🤖 AI Summary
Traditional CFR-based algorithms face exponential computational complexity growth and fail to guarantee non-negative payoffs under Nash equilibrium in three-or-more-player poker, rendering them impractical for mainstream tournament formats such as Spin & Go. To address this, we propose SpinGPT—the first large language model (LLM) approach specifically designed for three-player imperfect-information poker. SpinGPT employs a novel two-stage training paradigm: (i) supervised fine-tuning on 320,000 high-quality human decision trajectories, followed by (ii) reinforcement learning optimization using 270,000 solver-generated expert demonstrations. Experimental results show that SpinGPT matches the solver’s action in 78% of decisions and achieves a statistically significant win rate of 13.4 ± 12.9 BB/100 (95% CI) against the strong baseline Slumbot. This work breaks long-standing theoretical and practical bottlenecks of classical algorithms in multi-player poker, establishing a new paradigm for LLM-based strategic reasoning in imperfect-information games.
📝 Abstract
The Counterfactual Regret Minimization (CFR) algorithm and its variants have enabled the development of pokerbots capable of beating the best human players in heads-up (1v1) cash games and competing with them in six-player formats. However, CFR's computational complexity rises exponentially with the number of players. Furthermore, in games with three or more players, following Nash equilibrium no longer guarantees a non-losing outcome.
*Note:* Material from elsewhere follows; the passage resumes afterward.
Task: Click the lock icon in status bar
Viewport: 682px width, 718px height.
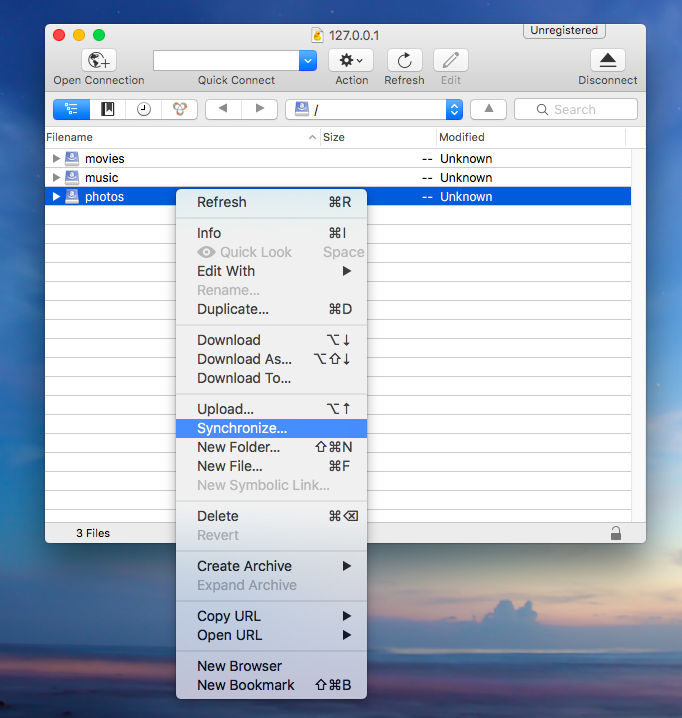Action: 615,534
These limitations, along with others, significantly restrict the applicability of CFR to the most popular formats: tournaments. Motivated by the recent success of Large Language Models (LLM) in chess and Diplomacy, we present SpinGPT, the first LLM tailored to Spin & Go, a popular three-player online poker format. SpinGPT is trained in two stages: (1) Supervised Fine-Tuning on 320k high-stakes expert decisions; (2) Reinforcement Learning on 270k solver-generated hands. Our results show that SpinGPT matches the solver's actions in 78% of decisions (tolerant accuracy). With a simple deep-stack heuristic, it achieves 13.4 +/- 12.9 BB/100 versus Slumbot in heads-up over 30,000 hands (95% CI). These results suggest that LLMs could be a new way to deal with multi-player imperfect-information games like poker.